__Required work__
Wherever the string "Trump" turns up in the data, copy the whole line.

__Records for this exercise__
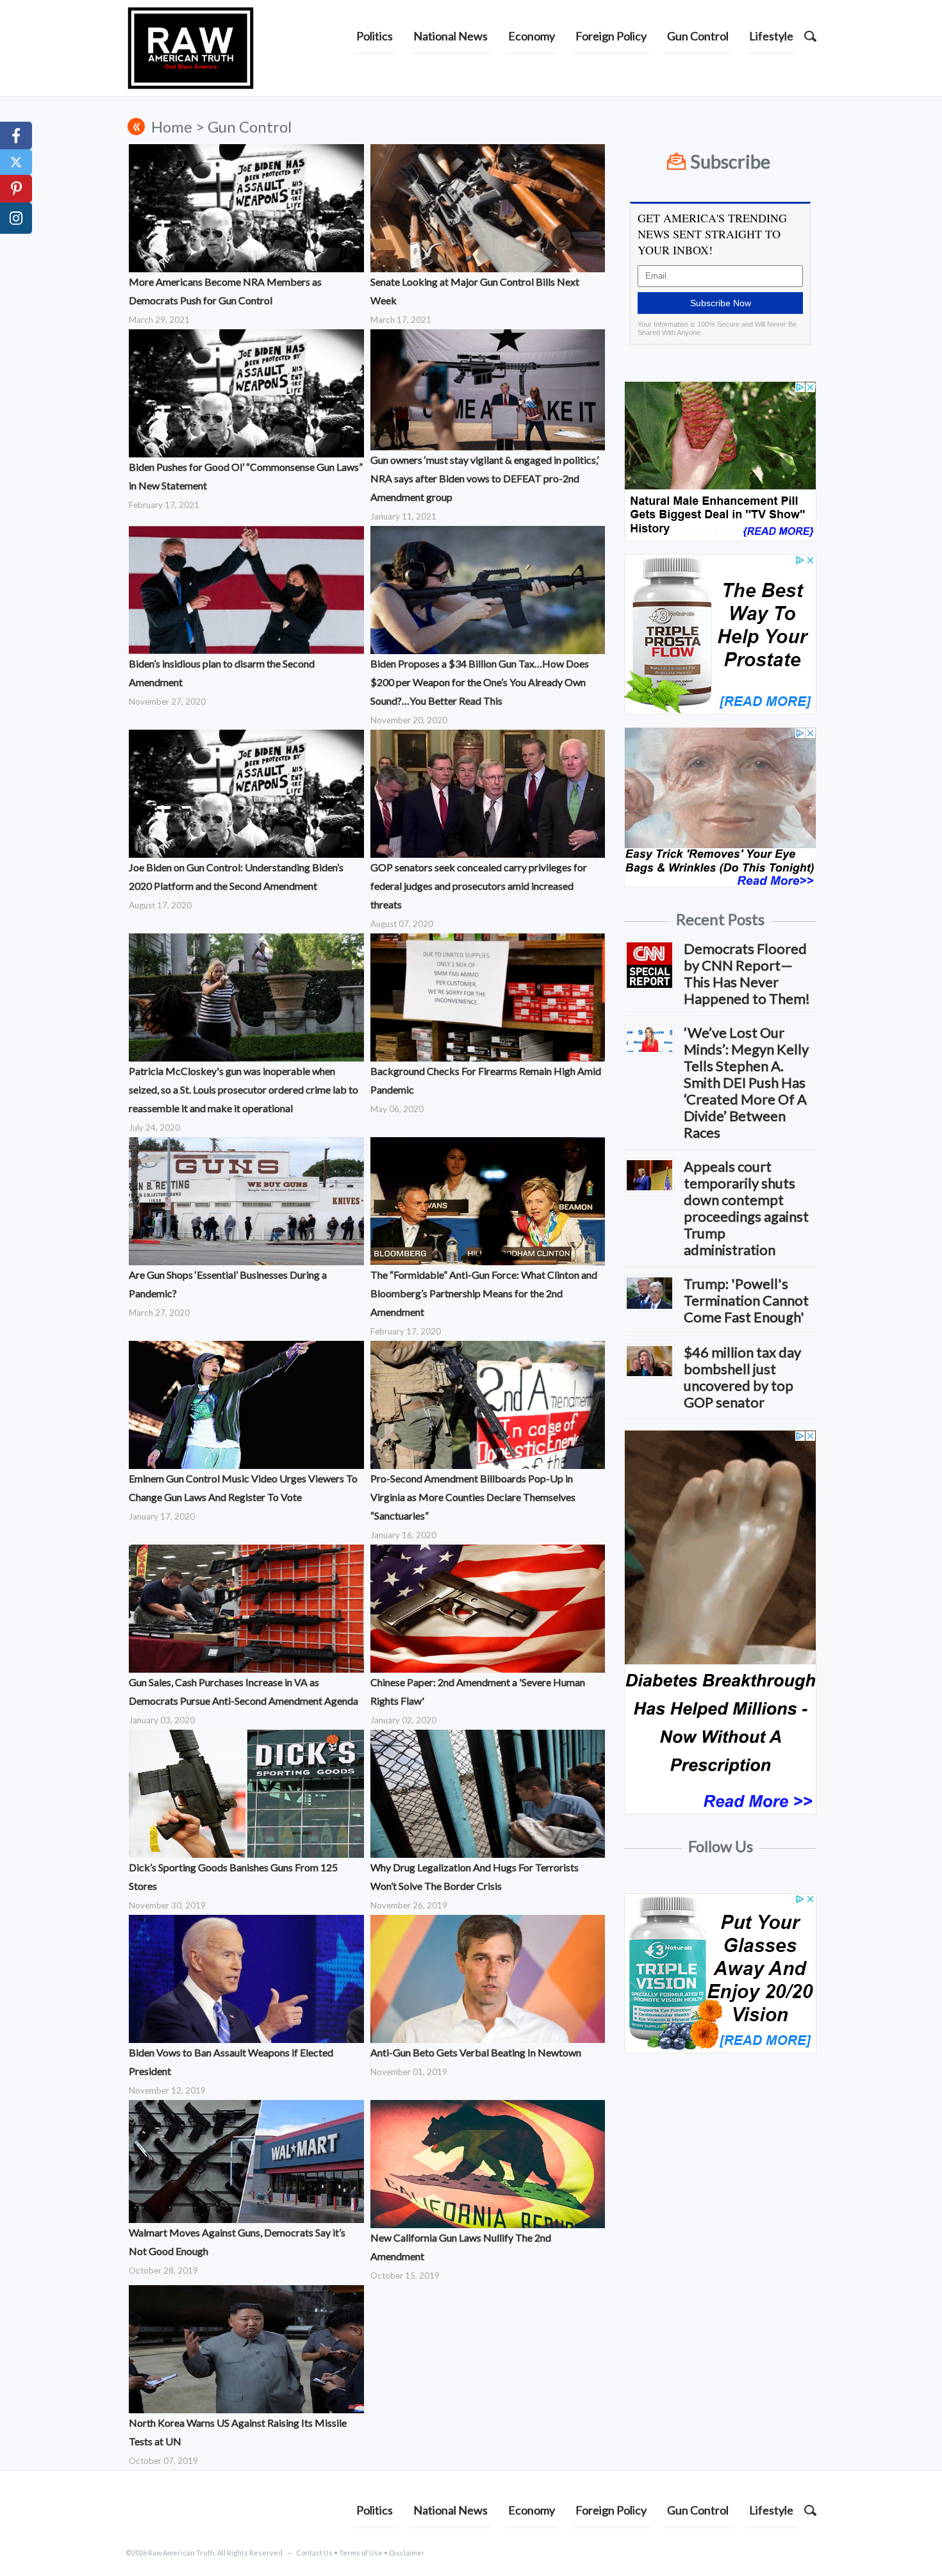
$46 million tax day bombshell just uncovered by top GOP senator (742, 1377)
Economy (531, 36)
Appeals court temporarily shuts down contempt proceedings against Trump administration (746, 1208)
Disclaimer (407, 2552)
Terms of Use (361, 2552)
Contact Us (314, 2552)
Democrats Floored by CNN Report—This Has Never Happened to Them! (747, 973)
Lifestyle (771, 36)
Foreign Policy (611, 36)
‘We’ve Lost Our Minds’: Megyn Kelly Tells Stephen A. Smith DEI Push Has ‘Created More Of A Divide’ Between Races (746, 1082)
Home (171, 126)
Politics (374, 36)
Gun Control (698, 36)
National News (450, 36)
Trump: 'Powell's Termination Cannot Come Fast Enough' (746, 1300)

__Your response__
Appeals court temporarily shuts down contempt proceedings against Trump administration (746, 1208)
Trump: 'Powell's Termination Cannot Come Fast Enough' (746, 1300)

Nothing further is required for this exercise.